- Also known as: The Metros
- Origin: Minnesota, U.S.
- Genres: Rock, Soul
- Years active: 1980s
- Labels: A&M, Capitol, Music Supervisor
- Past members: Andy Bailey Dusty Cox Andy Gauthier Jody Hanks Danny Mangold Larry Stock

= The Metro All Stars =

Danny Mangold was in a band composed of Andy Bailey (keyboards), Dusty Cox (saxophone, keyboards), Andy Gauthier (drums), Jody Hanks (vocals), Danny Mangold (lead guitar) and Larry Stock (bass guitar). It was a second-place finalist on the talent show Star Search.

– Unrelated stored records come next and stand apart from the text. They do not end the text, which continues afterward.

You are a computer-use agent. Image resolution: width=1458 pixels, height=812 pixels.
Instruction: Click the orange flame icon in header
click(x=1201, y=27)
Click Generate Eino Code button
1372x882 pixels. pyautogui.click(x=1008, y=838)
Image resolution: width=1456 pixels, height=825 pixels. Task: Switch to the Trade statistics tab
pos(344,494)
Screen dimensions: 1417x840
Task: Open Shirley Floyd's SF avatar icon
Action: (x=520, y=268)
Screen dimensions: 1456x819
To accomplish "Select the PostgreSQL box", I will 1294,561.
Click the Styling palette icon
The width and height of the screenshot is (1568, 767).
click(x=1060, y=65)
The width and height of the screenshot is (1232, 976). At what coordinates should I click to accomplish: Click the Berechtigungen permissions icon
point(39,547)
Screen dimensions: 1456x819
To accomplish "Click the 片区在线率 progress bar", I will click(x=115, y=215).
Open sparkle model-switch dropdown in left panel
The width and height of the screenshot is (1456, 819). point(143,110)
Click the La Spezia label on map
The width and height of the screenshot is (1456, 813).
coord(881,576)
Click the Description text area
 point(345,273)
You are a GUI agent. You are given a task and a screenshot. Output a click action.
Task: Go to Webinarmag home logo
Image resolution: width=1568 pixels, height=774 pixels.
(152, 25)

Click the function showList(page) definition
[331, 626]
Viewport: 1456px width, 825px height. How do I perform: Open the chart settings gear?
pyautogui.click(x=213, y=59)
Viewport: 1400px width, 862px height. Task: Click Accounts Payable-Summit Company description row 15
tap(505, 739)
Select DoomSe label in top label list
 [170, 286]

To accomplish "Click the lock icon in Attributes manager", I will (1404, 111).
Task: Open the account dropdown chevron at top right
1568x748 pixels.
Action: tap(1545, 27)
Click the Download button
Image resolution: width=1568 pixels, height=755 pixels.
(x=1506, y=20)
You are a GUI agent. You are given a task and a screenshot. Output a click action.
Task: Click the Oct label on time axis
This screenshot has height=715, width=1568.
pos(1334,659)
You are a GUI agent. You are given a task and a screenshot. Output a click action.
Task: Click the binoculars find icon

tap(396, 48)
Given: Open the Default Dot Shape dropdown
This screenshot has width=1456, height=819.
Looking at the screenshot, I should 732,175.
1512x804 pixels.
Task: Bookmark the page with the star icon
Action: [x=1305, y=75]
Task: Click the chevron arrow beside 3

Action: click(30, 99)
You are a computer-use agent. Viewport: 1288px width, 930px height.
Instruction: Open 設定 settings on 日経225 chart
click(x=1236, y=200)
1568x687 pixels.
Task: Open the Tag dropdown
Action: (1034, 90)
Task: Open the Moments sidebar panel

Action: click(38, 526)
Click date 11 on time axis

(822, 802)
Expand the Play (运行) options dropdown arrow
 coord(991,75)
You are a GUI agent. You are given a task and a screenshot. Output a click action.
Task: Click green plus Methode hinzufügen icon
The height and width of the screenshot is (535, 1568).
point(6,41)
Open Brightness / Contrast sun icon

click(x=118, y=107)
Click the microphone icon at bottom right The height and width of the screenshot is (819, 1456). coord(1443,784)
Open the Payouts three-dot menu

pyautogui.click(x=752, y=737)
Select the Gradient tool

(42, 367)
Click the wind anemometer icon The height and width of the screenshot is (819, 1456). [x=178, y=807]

Mangold helped secure the band a recording contract with MTM/Capitol Records, which specialized in country music and released a self-titled album in 1986. The first single, "After the Passion's Gone," saw medium to heavy rotation on MTV and on the east coast, particularly in Philadelphia, and was positively reviewed in Billboard Magazine. The band broke up in 1987.

After moving to Seattle, Washington, Mangold was introduced to Charles Neville and Mark Cardenas. Mangold guested as one of the guitar players on their "Dreaming in Color" record.

Mangold customized guitars for Prince and Janet Jackson among others at Knut-Koupe Music in Minneapolis before moving to the Pacific Northwest. In 1989, with his mother Marlys, he opened "Danny's Music" in Everett, Washington, a rare and vintage guitar shop, whose clients included Green Day, Nirvana, Heart, and many other well-known musicians.

On April 21, 2001, he was seriously injured when his car went off the road and crashed near Seattle. Mangold's injuries caused him to close down Danny's Music and sell the inventory to pay his medical expenses.

Mangold's other guitar playing/touring projects include a CD with Chris Barron of the Spin Doctors (Heart of the City), with proceeds going to the Everett Women's Shelter in 1997. Drummer on the project, Ben Smith, introduced Mangold to Ann Wilson from Heart/Lovemongers. Over 2000-2001, Mangold filled in for Nancy Wilson on various live dates, and was hired as the lead guitar player for Heart's then-upcoming tour when his accident occurred in 2001. Today, fully recovered from his injuries, Mangold continues to produce music in Seattle for Music Supervisors, Los Angeles.